Low-priority findings include:
- Heartbeat-like traffic.
- Internal app ports with no AI corroboration.
- Registry traffic without AI package or model context.
- Current PTR-only hints with no timing correlation.
Reporting Language That Avoids Overclaiming
Precise language matters. Recommended phrasing:
- “The flow logs show traffic from this source to infrastructure currently associated with a model provider.”
- “Current DNS-based attribution is medium confidence and should be validated with historical Resolver or proxy logs.”
- “The source contacted an internal port commonly used by vector or inference services; inventory validation is required.”
- “CloudTrail shows Bedrock invocation events and provides the strongest model-attribution evidence.”
- “The traffic pattern is consistent with RAG or agent-like behavior, but flow logs alone do not identify the framework.”
- “NAT attribution is incomplete; the source should be treated as an egress path until packet-source fields or inventory are joined.”
Avoid unsupported phrasing such as:
- “This prompt was sent to the provider.”
- “The exact model was used” for SaaS providers without model telemetry.
- “Data was exfiltrated.”
- “This is LangChain traffic.”
- “This workload is the source” when the source is a NAT gateway.
- “No shadow AI exists.”
VPC Flow Logs are evidence of network behavior. They become stronger when joined with the right telemetry.
How VPC Evidence Correlates With Other Sources
Flow findings become much more valuable when joined to other evidence:
- Git shows
qdrant-client; flow logs show internal Qdrant-like traffic. - Git shows an OpenAI SDK; flow logs show provider egress from the same service.
- CloudTrail shows Bedrock
Converse; flow logs show traffic to a Bedrock endpoint path. - Route 53 Resolver logs show
api.anthropic.com; flow logs show a matching connection seconds later. - EKS metadata maps a source IP to a pod and namespace.
- ECS task metadata maps an ENI to a service and image.
- Proxy logs reveal HTTP host, path, method, and user agent.
- OpenTelemetry spans reveal model name, prompt template, tool calls, and token counts.
- Billing spikes identify candidate windows for flow review.
This correlation is how a reviewer moves from “possible AI network path” to “probable AI system” or “confirmed runtime AI usage.”
From Network Metadata To An AI Systems Graph
The most useful output is not a flat list of destinations.
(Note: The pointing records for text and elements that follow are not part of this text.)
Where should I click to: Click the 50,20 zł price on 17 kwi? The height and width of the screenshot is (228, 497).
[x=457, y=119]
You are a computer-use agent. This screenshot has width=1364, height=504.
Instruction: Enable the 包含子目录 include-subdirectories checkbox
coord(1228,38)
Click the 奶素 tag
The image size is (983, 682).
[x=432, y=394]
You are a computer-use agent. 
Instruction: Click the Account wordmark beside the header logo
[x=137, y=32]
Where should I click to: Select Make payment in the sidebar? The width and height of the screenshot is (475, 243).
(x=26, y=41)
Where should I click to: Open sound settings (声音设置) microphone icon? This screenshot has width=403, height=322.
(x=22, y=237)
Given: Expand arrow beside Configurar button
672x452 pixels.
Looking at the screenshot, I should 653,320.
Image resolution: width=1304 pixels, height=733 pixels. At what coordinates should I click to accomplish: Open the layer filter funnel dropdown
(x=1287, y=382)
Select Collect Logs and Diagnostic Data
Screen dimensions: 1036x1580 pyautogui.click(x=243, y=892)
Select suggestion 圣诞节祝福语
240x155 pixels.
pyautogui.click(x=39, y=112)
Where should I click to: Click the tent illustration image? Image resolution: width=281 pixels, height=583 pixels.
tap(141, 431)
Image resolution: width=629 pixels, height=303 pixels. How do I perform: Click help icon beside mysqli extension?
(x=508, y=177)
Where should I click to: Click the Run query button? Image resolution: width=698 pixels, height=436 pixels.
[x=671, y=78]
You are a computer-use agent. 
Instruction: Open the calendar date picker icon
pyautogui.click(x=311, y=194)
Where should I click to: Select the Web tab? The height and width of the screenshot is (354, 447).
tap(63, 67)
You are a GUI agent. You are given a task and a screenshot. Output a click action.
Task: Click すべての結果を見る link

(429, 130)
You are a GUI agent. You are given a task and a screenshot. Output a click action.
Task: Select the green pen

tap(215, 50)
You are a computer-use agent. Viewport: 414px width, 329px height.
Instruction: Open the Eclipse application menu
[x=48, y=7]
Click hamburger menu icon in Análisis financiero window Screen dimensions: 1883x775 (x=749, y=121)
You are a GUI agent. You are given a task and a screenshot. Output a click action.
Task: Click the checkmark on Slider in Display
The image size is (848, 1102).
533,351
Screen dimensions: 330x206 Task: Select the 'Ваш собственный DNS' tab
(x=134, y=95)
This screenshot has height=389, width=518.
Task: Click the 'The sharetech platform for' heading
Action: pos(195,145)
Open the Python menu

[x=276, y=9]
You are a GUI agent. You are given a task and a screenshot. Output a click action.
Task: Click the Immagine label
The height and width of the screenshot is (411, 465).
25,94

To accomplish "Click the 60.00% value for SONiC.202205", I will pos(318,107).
It is a graph:
- Source workload.
- Egress path.
- Provider or destination category.
- Timing.
- Bytes and packets.
- Data systems reached by the same source.
- Vector stores reached by the same source.
- Package or model artifact sources.
- Bedrock principals and model IDs.
- Confidence and limitations.
That graph supports questions security teams actually need to answer:
- Which teams are using AI?
- Which providers are being used?
- Which workloads bypass approved gateways?
- Which workloads combine AI with sensitive data systems?
- Which workloads look like RAG systems?
- Which workloads look agentic?
- Which internal services may be model gateways?
- Where do we need better logging?
The goal is not to perfectly infer every model from network metadata. The goal is to make AI behavior visible enough to prioritize validation and controls.
Controls And Follow-Up
Common follow-up actions include:
- Enable Route 53 Resolver query logs.
- Use one-minute flow-log aggregation.
- Add packet source and packet destination fields.
- Enrich ENIs with service, owner, repo, and environment tags.
- Centralize AI egress through an approved gateway.
- Log Bedrock model invocation details.
- Add proxy or gateway logging for SaaS model providers.
- Inventory vector stores and internal inference services.
- Monitor first-seen AI destinations.
- Alert on approved-gateway bypass.
- Review workloads that combine AI egress with sensitive data access.
VPC Flow Logs do not replace application telemetry. They give MDR teams a broad, hard-to-avoid network view that can discover runtime AI paths even when the application team has not yet documented them.
That is the value of treating flow logs as part of a shadow-AI discovery program: they turn network metadata into an actionable AI usage map.